100000 instagram users fell scam instlike
Image used with permission by copyright holder

Over 100,000 Instagram users recently fell victim to a scam, giving up their passwords and accidentally ceding control of their accounts to a tricky Swedish botnet called Instlike. 

Instlike tricked people because it looked legitimate. Philip Cristofar, a digital director at Volontaire, documented his experience with the tricky app, noting that he downloaded it because it had a bunch of real-looking positive user reviews. He discovered that the reason it had so many positive reviews is that the app gives you 100 free coins if you rate it in the App Store. That only equals $1 so apparently a lot of users have a very low going rate to be shills. 

But despite the positive reviews, Instlike is up to no good. You sign up and it’s supposed to deliver “likes” to your Instagram photos — something people are willing to pay money for, as we found when we documented the market for fake Instagram likes. But it doesn’t just get you likes — the app also likes the photographs of others from your account.

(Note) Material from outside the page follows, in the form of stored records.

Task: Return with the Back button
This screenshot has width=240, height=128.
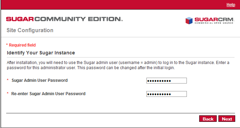Action: point(208,119)
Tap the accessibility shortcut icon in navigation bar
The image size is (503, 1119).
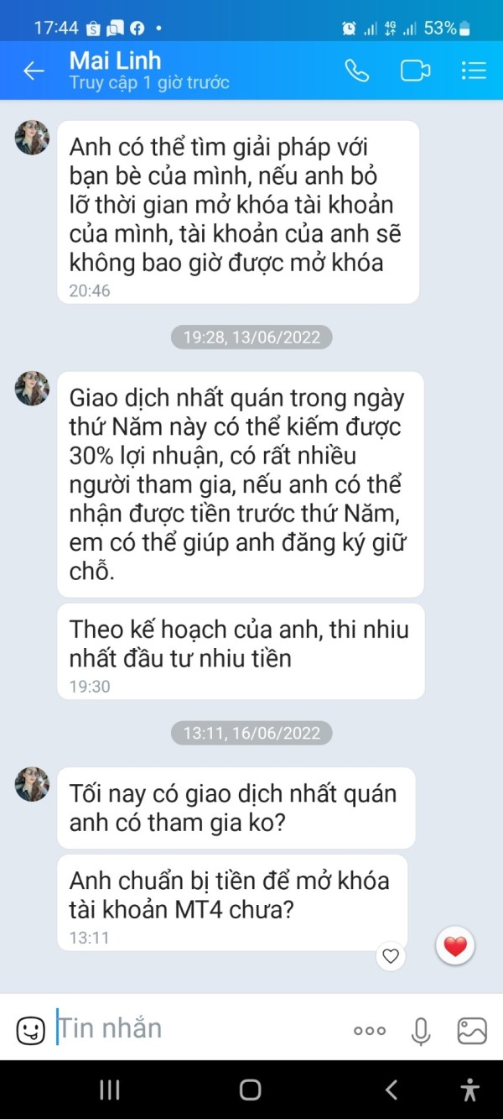point(470,1090)
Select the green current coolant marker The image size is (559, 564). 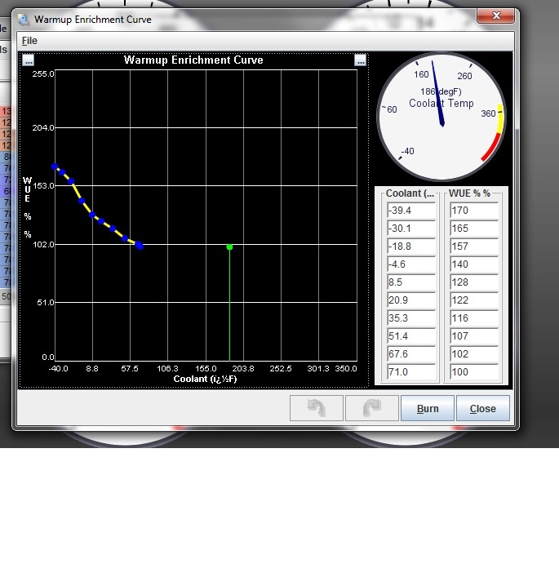click(229, 246)
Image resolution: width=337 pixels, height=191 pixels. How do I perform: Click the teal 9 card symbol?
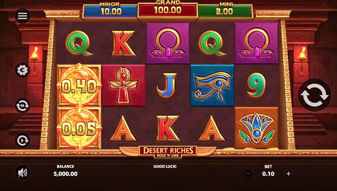coord(256,85)
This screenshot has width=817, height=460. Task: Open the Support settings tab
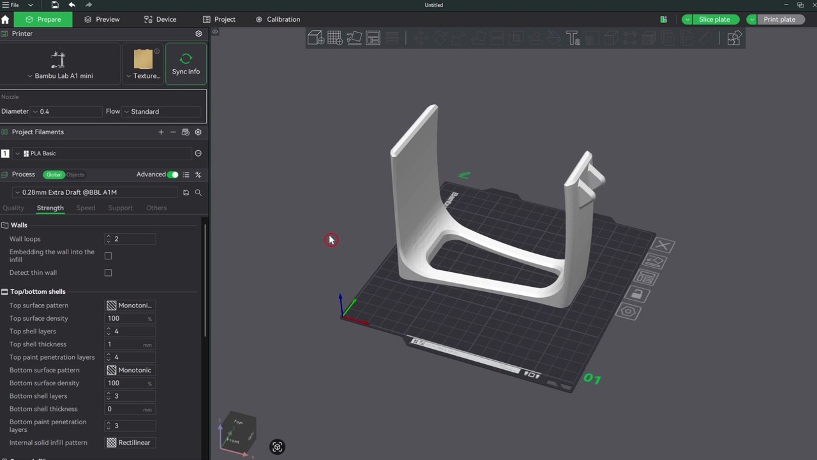[x=120, y=208]
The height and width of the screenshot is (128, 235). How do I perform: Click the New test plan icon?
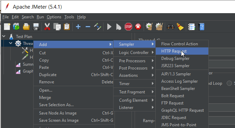[x=7, y=27]
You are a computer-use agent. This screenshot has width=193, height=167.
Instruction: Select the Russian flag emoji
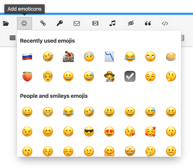[27, 57]
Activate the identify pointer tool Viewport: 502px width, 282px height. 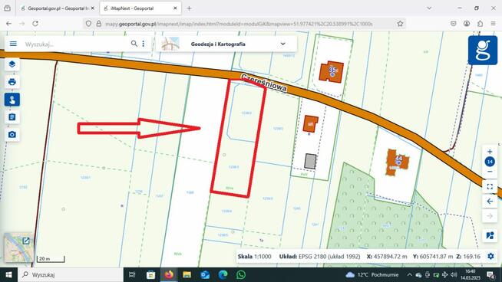pos(12,100)
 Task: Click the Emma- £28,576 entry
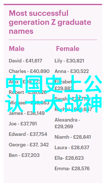72,168
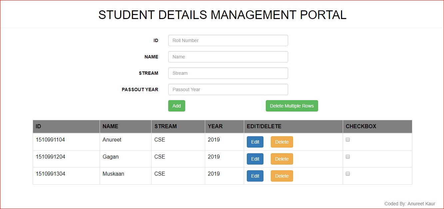Select Muskaan's row checkbox

pos(348,174)
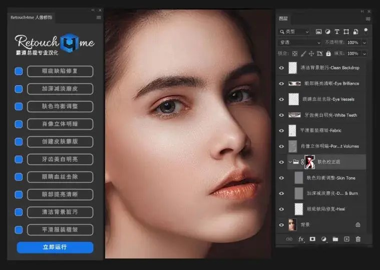Select the 背景 layer thumbnail

(293, 225)
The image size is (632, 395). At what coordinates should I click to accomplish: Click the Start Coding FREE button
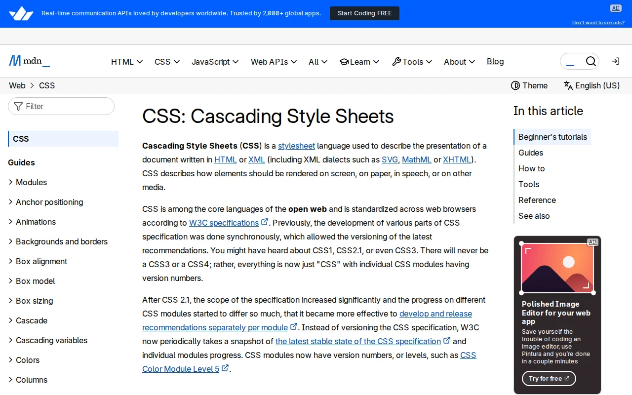click(364, 13)
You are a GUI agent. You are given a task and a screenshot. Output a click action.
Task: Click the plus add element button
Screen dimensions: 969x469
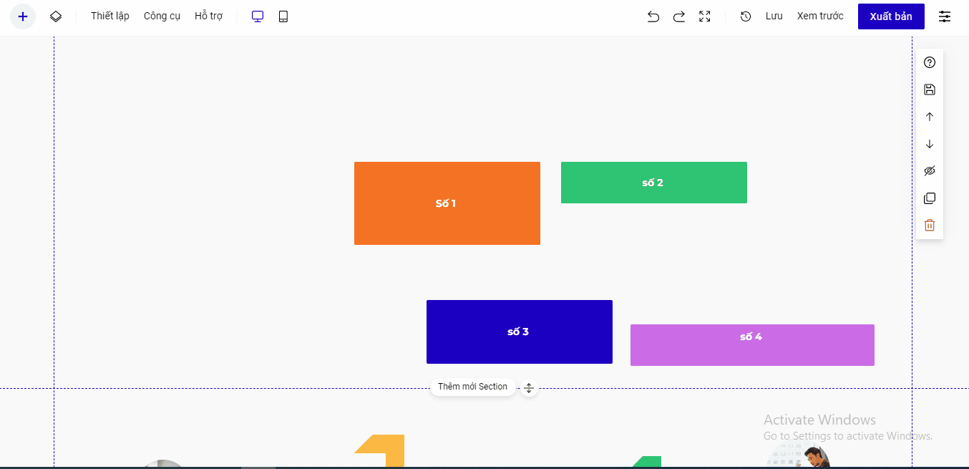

Now, this network of automated liking isn’t nefarious in and of itself, although it does suggest that people care more about outward manifestations of social affirmation than the sentiment behind them, which is both sad and totally believable. People are willing to relinquish control of their account to allow a bot to randomly like the photos of others in return for other automated likes. I’d be a little worried the bot was liking stuff I found terrible, but I suppose the users of Instlike don’t share that concern, or their desire for a surplus of likes on their own photos outweighs the possibly unsavory photos they’re endorsing. But even though I find that line of thinking hard to understand, that’s not the scam. 

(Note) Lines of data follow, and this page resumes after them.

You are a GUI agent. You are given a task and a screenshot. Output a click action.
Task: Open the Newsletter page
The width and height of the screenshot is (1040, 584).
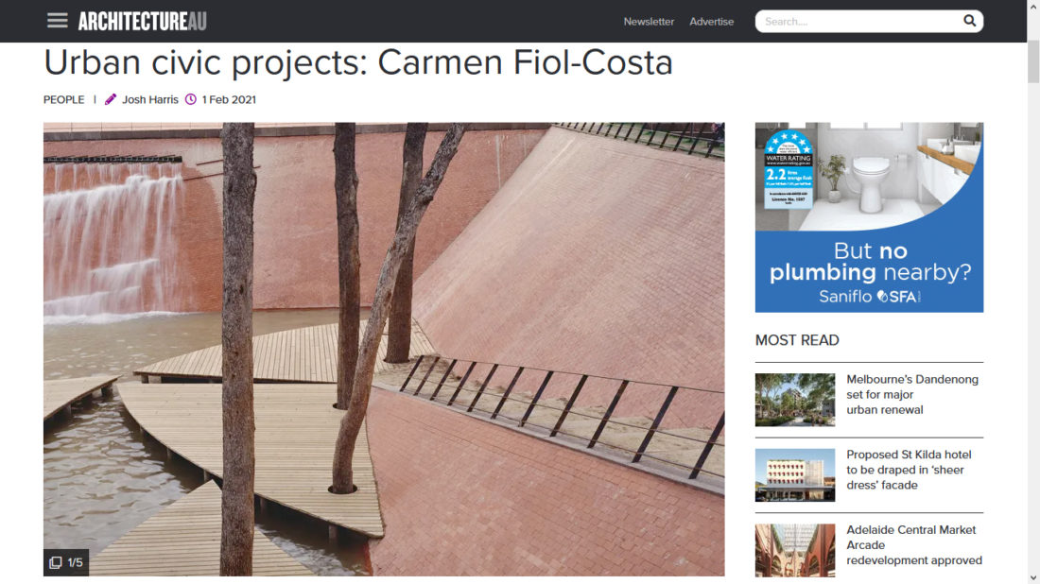(x=648, y=21)
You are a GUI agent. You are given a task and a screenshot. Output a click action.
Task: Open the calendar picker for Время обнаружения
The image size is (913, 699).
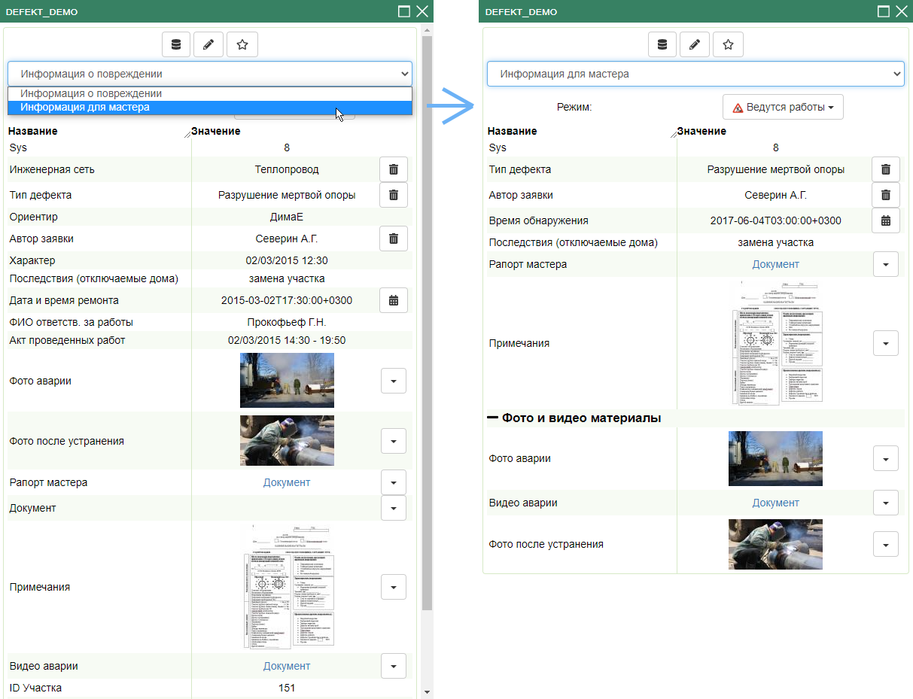coord(885,220)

Here’s where Instlike gets fishier than a pound of pickled herring: it doesn’t use the Instagram API for all of this, so it asks users for their username and password and is really just logging into their accounts remotely. And Instlike shares the bloody politics of a drug cartel: you can’t just leave. Even if you get rid of the app, users have reported that they still end up liking the photos of strangers. Once an Instliker, always an Instliker. 

The good news is if you didn’t download Instlike, it’s no longer around. It was recently removed from the App Store and the Google Play Store, so if you haven’t already fallen victim, you should be in the clear. But keep on the lookout for anything developed by Anton Lobovkin, who was behind this bot. 

But what about avoiding apps like Instlike? If you’re going to download an app that allows you to get random likes from others in exchange for random likes from you, you’re going down a dark path. But whatever kind of dumb app you’re downloading, NEVER GIVE YOUR PASSWORD. Legitimate apps don’t need to know your password. You can even make this tip into an acronym: NGYP. Not as catchy as YOLO but definitely effective at avoiding scams.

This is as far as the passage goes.